MolMeDB RDF
WARNING - new RDF schema has been deployed and documentation is being updated at the monet.
Published: December 6, 2022
Version: 1.0
Author: Dominik Martinát
MolMeDB dataset is (not only) accessible in RDF format, enabling the use of Semantic Web capabilities, including SPARQL querying, database integration, use of graph algorithms etc. The semantic web can be seen as a web of data, extending the classical web (web of documents), where the data is represented via terms linked by properties, both defined by ontologies.
What is RDF
RDF (Resource Description Framework) is a set of specifications introducing language for representing information about resources. Resources can be anything from unique physically existing objects to abstract concepts. To know which resource is described, we need to identify it first, and for this purpose are used Internationalized Resource Identifiers (IRI). A common subset of IRIs is URLs identifying web resources.
IRI vs. URI
Sometimes the term URI (Universal Resource Identifier) is used instead of IRI in literature and documents. URIs are subset of IRIs limited to US-ASCII characters in the identifier. All IRIs used in MolMeDB RDF dataset are also valid URIs.

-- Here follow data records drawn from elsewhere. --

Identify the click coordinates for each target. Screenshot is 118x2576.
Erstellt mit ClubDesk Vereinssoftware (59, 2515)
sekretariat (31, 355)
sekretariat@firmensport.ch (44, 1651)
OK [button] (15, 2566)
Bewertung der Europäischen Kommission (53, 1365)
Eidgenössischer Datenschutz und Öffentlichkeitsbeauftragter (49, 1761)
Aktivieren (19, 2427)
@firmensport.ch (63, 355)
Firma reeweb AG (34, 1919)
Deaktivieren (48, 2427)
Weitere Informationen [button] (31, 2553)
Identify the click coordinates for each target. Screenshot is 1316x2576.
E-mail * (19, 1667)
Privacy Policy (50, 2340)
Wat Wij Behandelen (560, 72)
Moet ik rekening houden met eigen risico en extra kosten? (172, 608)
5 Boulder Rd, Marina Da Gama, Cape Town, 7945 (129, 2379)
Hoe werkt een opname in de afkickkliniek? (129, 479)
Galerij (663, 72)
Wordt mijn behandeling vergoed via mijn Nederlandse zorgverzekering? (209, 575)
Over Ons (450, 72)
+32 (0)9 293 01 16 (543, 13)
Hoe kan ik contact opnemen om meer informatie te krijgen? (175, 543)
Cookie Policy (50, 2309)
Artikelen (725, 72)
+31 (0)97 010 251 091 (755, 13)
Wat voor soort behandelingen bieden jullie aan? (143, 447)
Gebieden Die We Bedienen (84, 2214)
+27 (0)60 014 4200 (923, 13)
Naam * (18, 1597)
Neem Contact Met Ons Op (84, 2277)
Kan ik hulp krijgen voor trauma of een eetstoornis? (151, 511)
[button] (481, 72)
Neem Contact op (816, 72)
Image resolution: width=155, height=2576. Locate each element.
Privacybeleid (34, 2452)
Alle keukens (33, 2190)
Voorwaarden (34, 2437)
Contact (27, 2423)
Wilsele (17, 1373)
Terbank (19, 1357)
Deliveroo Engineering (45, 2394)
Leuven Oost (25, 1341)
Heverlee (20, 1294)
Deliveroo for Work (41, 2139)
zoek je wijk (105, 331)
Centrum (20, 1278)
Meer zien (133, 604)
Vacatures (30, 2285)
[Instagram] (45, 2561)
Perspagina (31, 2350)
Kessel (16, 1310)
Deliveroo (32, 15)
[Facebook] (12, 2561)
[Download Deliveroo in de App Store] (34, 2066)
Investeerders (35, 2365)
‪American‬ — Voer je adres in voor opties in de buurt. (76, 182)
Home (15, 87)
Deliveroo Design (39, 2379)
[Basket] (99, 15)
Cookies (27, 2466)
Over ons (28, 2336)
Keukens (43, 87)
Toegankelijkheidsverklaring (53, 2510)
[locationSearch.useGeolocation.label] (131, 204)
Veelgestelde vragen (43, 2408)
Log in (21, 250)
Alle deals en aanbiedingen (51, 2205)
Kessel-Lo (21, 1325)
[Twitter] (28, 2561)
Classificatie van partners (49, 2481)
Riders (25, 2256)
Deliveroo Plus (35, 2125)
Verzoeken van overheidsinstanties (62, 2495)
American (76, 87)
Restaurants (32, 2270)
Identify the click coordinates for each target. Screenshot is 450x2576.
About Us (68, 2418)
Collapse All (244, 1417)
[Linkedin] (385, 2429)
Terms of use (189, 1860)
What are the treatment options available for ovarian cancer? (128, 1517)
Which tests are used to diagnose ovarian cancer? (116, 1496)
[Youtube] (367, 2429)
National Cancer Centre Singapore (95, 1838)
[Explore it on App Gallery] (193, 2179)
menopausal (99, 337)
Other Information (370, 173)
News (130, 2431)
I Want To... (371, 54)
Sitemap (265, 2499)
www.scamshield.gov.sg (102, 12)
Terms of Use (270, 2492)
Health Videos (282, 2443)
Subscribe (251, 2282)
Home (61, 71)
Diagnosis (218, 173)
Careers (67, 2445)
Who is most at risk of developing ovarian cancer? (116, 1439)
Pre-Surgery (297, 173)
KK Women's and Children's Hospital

In RDF documents, resources are described via triples, consisting of subject, predicate and object (see Figure 1). Each triple asserts that the subject has some property (predicate) with a value (object). A set of RDF triples creates RDF graph, and collections of such graphs are called RDF datasets. An RDF graph can be visualized as a node and directed-arc diagram, in which each triple is represented as a node-arc-node link.
Figure 1. Example of an RDF graph consisting of a single triple. The graph represents the relationship of a resource (subject) identified by IRI having a label (predicate) with a “Caffeine” value (object).
As subject can be IRI or a blank node, but the predicate must be an IRI value. The object can represent IRI, blank node or some literal value (e.g. natural language string, number or time value). Blank node in a triple represents an entity with a given relationship, which exists without a specific name.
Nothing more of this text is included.